* [Brief] Please copy the following material line for line, without changing anything.

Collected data
[Begin]
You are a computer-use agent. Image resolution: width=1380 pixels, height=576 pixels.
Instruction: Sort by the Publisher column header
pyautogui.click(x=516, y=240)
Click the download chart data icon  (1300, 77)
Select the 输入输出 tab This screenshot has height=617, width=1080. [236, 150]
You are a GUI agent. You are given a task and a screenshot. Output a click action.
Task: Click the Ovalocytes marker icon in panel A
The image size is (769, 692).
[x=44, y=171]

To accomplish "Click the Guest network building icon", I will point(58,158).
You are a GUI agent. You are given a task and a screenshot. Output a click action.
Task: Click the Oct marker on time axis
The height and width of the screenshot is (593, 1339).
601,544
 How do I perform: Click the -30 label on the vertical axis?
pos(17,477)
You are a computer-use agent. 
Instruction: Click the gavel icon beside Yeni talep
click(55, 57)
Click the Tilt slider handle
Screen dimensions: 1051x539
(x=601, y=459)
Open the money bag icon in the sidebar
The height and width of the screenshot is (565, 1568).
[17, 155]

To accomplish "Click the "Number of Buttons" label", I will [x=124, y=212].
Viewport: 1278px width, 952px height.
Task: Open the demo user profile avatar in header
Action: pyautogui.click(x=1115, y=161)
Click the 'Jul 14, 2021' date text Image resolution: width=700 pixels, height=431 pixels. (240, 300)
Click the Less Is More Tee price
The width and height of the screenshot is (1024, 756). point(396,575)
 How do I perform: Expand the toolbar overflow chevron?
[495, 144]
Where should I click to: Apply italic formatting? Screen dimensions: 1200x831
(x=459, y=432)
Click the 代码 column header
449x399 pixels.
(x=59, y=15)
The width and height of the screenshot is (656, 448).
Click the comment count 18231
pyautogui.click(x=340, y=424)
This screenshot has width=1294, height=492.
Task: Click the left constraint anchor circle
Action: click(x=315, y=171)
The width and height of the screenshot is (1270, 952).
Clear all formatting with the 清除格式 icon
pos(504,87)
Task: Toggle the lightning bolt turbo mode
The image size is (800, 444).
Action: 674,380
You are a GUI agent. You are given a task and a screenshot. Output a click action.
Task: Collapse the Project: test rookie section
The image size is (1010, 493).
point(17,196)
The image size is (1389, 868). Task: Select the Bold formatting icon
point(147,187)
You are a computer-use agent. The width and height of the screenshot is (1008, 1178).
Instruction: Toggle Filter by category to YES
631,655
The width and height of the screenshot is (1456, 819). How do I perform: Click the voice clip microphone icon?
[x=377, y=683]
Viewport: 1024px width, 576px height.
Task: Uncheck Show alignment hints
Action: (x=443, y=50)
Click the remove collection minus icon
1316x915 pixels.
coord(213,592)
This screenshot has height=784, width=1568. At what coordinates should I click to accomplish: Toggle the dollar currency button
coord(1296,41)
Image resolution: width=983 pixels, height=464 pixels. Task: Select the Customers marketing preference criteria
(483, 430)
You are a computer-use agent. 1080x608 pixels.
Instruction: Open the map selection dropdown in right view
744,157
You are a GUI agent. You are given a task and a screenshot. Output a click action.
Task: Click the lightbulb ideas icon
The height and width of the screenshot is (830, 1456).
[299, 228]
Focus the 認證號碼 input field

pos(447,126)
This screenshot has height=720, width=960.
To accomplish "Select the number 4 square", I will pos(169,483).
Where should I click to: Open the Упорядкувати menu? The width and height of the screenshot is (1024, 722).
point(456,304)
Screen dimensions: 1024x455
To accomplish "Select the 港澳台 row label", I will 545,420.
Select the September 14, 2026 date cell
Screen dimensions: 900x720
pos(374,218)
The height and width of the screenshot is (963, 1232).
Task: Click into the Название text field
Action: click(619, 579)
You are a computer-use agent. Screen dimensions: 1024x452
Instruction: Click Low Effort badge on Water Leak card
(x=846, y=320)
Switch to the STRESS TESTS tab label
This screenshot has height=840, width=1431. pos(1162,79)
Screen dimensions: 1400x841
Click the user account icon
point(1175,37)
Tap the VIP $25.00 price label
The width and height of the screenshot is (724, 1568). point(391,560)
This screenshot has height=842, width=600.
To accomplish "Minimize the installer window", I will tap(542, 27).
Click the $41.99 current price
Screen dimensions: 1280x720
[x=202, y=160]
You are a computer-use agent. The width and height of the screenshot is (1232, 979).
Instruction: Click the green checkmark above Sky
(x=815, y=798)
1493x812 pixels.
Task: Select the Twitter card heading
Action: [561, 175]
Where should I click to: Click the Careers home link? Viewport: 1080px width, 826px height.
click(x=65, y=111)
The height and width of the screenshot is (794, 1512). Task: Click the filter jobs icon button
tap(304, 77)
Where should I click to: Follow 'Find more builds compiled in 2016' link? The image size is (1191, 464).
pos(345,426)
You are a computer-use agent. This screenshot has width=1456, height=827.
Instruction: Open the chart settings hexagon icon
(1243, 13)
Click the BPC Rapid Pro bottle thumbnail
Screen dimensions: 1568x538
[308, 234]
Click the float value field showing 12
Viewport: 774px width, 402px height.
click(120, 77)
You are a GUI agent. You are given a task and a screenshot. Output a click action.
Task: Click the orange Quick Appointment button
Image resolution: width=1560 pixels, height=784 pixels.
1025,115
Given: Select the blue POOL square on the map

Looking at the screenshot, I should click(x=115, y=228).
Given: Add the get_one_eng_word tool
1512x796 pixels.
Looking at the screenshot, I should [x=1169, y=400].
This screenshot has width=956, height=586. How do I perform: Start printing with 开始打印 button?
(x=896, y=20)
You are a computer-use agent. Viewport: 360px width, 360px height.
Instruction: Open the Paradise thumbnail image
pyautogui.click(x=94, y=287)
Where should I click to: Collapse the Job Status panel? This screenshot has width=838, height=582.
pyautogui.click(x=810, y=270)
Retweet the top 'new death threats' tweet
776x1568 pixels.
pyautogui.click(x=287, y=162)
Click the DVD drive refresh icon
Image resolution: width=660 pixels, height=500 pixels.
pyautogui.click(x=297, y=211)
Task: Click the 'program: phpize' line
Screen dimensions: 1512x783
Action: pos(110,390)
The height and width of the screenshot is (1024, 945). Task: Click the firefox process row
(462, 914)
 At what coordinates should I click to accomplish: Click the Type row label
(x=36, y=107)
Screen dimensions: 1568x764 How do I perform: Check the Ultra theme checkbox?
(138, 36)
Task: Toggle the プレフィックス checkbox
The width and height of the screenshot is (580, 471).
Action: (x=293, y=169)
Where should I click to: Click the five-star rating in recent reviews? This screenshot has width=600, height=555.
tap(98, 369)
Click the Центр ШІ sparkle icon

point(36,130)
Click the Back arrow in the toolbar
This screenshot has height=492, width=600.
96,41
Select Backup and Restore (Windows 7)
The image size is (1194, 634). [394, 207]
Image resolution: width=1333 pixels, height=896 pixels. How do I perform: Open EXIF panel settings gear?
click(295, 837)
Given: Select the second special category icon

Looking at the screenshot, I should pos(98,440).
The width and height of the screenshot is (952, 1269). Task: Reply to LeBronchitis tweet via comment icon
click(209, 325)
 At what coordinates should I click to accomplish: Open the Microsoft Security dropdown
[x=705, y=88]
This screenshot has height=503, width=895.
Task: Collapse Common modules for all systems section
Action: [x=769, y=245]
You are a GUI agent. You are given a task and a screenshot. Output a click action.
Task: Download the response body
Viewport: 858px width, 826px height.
[End]
* [Exercise output]
You are a computer-use agent. Image resolution: width=1380 pixels, height=576 pixels.
Instruction: Sort by the Publisher column header
pyautogui.click(x=516, y=240)
Click the download chart data icon  (1300, 77)
Select the 输入输出 tab This screenshot has height=617, width=1080. [236, 150]
You are a GUI agent. You are given a task and a screenshot. Output a click action.
Task: Click the Ovalocytes marker icon in panel A
The image size is (769, 692).
[x=44, y=171]

To accomplish "Click the Guest network building icon", I will point(58,158).
You are a GUI agent. You are given a task and a screenshot. Output a click action.
Task: Click the Oct marker on time axis
The height and width of the screenshot is (593, 1339).
601,544
 How do I perform: Click the -30 label on the vertical axis?
pos(17,477)
You are a computer-use agent. 
Instruction: Click the gavel icon beside Yeni talep
click(55, 57)
Click the Tilt slider handle
Screen dimensions: 1051x539
(x=601, y=459)
Open the money bag icon in the sidebar
The height and width of the screenshot is (565, 1568).
[17, 155]

To accomplish "Click the "Number of Buttons" label", I will [x=124, y=212].
Viewport: 1278px width, 952px height.
Task: Open the demo user profile avatar in header
Action: pyautogui.click(x=1115, y=161)
Click the 'Jul 14, 2021' date text Image resolution: width=700 pixels, height=431 pixels. (240, 300)
Click the Less Is More Tee price
The width and height of the screenshot is (1024, 756). point(396,575)
 How do I perform: Expand the toolbar overflow chevron?
[495, 144]
Where should I click to: Apply italic formatting? Screen dimensions: 1200x831
(x=459, y=432)
Click the 代码 column header
449x399 pixels.
(x=59, y=15)
The width and height of the screenshot is (656, 448).
Click the comment count 18231
pyautogui.click(x=340, y=424)
This screenshot has width=1294, height=492.
Task: Click the left constraint anchor circle
Action: click(x=315, y=171)
The width and height of the screenshot is (1270, 952).
Clear all formatting with the 清除格式 icon
pos(504,87)
Task: Toggle the lightning bolt turbo mode
The image size is (800, 444).
Action: 674,380
You are a GUI agent. You are given a task and a screenshot. Output a click action.
Task: Collapse the Project: test rookie section
The image size is (1010, 493).
point(17,196)
The image size is (1389, 868). Task: Select the Bold formatting icon
point(147,187)
You are a computer-use agent. The width and height of the screenshot is (1008, 1178).
Instruction: Toggle Filter by category to YES
631,655
The width and height of the screenshot is (1456, 819). How do I perform: Click the voice clip microphone icon?
[x=377, y=683]
Viewport: 1024px width, 576px height.
Task: Uncheck Show alignment hints
Action: (x=443, y=50)
Click the remove collection minus icon
1316x915 pixels.
coord(213,592)
This screenshot has height=784, width=1568. At what coordinates should I click to accomplish: Toggle the dollar currency button
coord(1296,41)
Image resolution: width=983 pixels, height=464 pixels. Task: Select the Customers marketing preference criteria
(483, 430)
You are a computer-use agent. 1080x608 pixels.
Instruction: Open the map selection dropdown in right view
744,157
You are a GUI agent. You are given a task and a screenshot. Output a click action.
Task: Click the lightbulb ideas icon
The height and width of the screenshot is (830, 1456).
[299, 228]
Focus the 認證號碼 input field

pos(447,126)
This screenshot has height=720, width=960.
To accomplish "Select the number 4 square", I will pos(169,483).
Where should I click to: Open the Упорядкувати menu? The width and height of the screenshot is (1024, 722).
point(456,304)
Screen dimensions: 1024x455
To accomplish "Select the 港澳台 row label", I will 545,420.
Select the September 14, 2026 date cell
Screen dimensions: 900x720
pos(374,218)
The height and width of the screenshot is (963, 1232).
Task: Click into the Название text field
Action: click(619, 579)
You are a computer-use agent. Screen dimensions: 1024x452
Instruction: Click Low Effort badge on Water Leak card
(x=846, y=320)
Switch to the STRESS TESTS tab label
This screenshot has height=840, width=1431. pos(1162,79)
Screen dimensions: 1400x841
Click the user account icon
point(1175,37)
Tap the VIP $25.00 price label
The width and height of the screenshot is (724, 1568). point(391,560)
This screenshot has height=842, width=600.
To accomplish "Minimize the installer window", I will tap(542, 27).
Click the $41.99 current price
Screen dimensions: 1280x720
[x=202, y=160]
You are a computer-use agent. The width and height of the screenshot is (1232, 979).
Instruction: Click the green checkmark above Sky
(x=815, y=798)
1493x812 pixels.
Task: Select the Twitter card heading
Action: [561, 175]
Where should I click to: Click the Careers home link? Viewport: 1080px width, 826px height.
click(x=65, y=111)
The height and width of the screenshot is (794, 1512). Task: Click the filter jobs icon button
tap(304, 77)
Where should I click to: Follow 'Find more builds compiled in 2016' link? The image size is (1191, 464).
pos(345,426)
You are a computer-use agent. This screenshot has width=1456, height=827.
Instruction: Open the chart settings hexagon icon
(1243, 13)
Click the BPC Rapid Pro bottle thumbnail
Screen dimensions: 1568x538
[308, 234]
Click the float value field showing 12
Viewport: 774px width, 402px height.
click(120, 77)
You are a GUI agent. You are given a task and a screenshot. Output a click action.
Task: Click the orange Quick Appointment button
Image resolution: width=1560 pixels, height=784 pixels.
1025,115
Given: Select the blue POOL square on the map

Looking at the screenshot, I should click(x=115, y=228).
Given: Add the get_one_eng_word tool
1512x796 pixels.
Looking at the screenshot, I should [x=1169, y=400].
This screenshot has width=956, height=586. How do I perform: Start printing with 开始打印 button?
(x=896, y=20)
You are a computer-use agent. Viewport: 360px width, 360px height.
Instruction: Open the Paradise thumbnail image
pyautogui.click(x=94, y=287)
Where should I click to: Collapse the Job Status panel? This screenshot has width=838, height=582.
pyautogui.click(x=810, y=270)
Retweet the top 'new death threats' tweet
776x1568 pixels.
pyautogui.click(x=287, y=162)
Click the DVD drive refresh icon
Image resolution: width=660 pixels, height=500 pixels.
pyautogui.click(x=297, y=211)
Task: Click the 'program: phpize' line
Screen dimensions: 1512x783
Action: pos(110,390)
The height and width of the screenshot is (1024, 945). Task: Click the firefox process row
(462, 914)
 At what coordinates should I click to accomplish: Click the Type row label
(x=36, y=107)
Screen dimensions: 1568x764 How do I perform: Check the Ultra theme checkbox?
(138, 36)
Task: Toggle the プレフィックス checkbox
The width and height of the screenshot is (580, 471).
Action: (x=293, y=169)
Where should I click to: Click the five-star rating in recent reviews? This screenshot has width=600, height=555.
tap(98, 369)
Click the Центр ШІ sparkle icon

point(36,130)
Click the Back arrow in the toolbar
This screenshot has height=492, width=600.
96,41
Select Backup and Restore (Windows 7)
The image size is (1194, 634). [394, 207]
Image resolution: width=1333 pixels, height=896 pixels. How do I perform: Open EXIF panel settings gear?
click(295, 837)
Given: Select the second special category icon

Looking at the screenshot, I should pos(98,440).
The width and height of the screenshot is (952, 1269). Task: Reply to LeBronchitis tweet via comment icon
click(209, 325)
 At what coordinates should I click to accomplish: Open the Microsoft Security dropdown
[x=705, y=88]
This screenshot has height=503, width=895.
Task: Collapse Common modules for all systems section
Action: [x=769, y=245]
You are a GUI agent. You are given a task and a screenshot. Output a click action.
Task: Download the response body
Viewport: 858px width, 826px height.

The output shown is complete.